Anmeldefrist läuft bis zum 11. April

Osterfeuer: Umschichten schützt Jungvögel vor qualvollem Tod

Osterfeuer: Für Menschen schön, für Tiere tödlich. - Foto: dpa

Weyhe - Von Katharina Schmidt. Das Osterfeuer ist für viele Menschen eine lieb gewonnene Tradition. Jungvögel können in den Flammen jedoch qualvoll ersticken und verbrennen. Arten wie der Zaunkönig, das Rotkehlchen oder die Amsel nutzen die Reisighaufen gerne als Brutstätten. In diesem Jahr ist die Gefahr für Tiere besonders hoch. „Das Brutgeschäft ist in vollem Gange“, erklärt der Weyher Umweltbeauftragte Ulf Panten.

Dem Tierschutz zuliebe kontrollieren Mitarbeiter der Gemeinde demnächst verstärkt, ob die Organisatoren von Osterfeuern ihre Brennhaufen umschichten oder – noch besser – erst am Tag des Feuers aufschichten. Laut Panten kämen beim Umverteilen des Materials immer wieder junge Vögel oder Igel zutage. Sogar Katzenbabys seien schon einmal aufgetaucht, erinnert er sich.

Außerdem weist Panten darauf hin, dass Veranstalter ihr Osterfeuer unter Angabe genauer Flurbezeichnungen bis zum 11. April anmelden müssen. Hierfür stellt die Gemeinde auf ihrer Homepage ein Formular bereit. Auf der Internetseite gibt es auch Merkblätter, in denen die Auflagen für Osterfeuer gelistet sind. „Die Spielregeln sind zwingend einzuhalten“, so der Umweltbeauftragte.

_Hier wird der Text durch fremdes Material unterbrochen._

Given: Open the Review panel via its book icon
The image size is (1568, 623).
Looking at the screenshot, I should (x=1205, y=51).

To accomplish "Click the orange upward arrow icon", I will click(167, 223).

Bisher 24 Brennhaufen gemeldet

Zu den Regeln gehört auch, dass private Feuer einzelner Personen nicht als traditionelles Brauchtum gelten könnten, da dort der öffentliche Charakter nicht gegeben sei. Darüber hinaus darf nur Baum- und Strauchschnitt sowie Stroh verbrannt werden. Gesägtes Holz – egal in welcher Form – hat auf dem Osterfeuer nichts zu suchen. „Ein Brauchtumsfeuer dient nicht der Abfallentsorgung“, stellt die Gemeinde in einem Merkblatt klar.

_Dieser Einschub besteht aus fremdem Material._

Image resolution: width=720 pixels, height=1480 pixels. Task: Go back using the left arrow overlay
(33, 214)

Mitarbeiter der Kommunalverwaltung kontrollieren die Einhaltung der Vorgaben an den Tagen vor dem Osterfest. Entdecken sie Verstöße, können sie das Abbrennen einzelner Haufen untersagen.

„Im vergangenen Jahr haben wir auch ein paar Schwarze Schafe erwischt“, erinnert sich Panten. Allerdings sei die Zahl der Verstöße im Vergleich zu früher überschaubar gewesen.

Bis jetzt sind ihm zufolge bei der Gemeinde Weyhe 14 Anmeldungen für Brauchtumsfeuer eingegangen. Erfahrungsgemäß werden am Osterwochenende in der Gemeinde mehr als 70 Haufen brennen.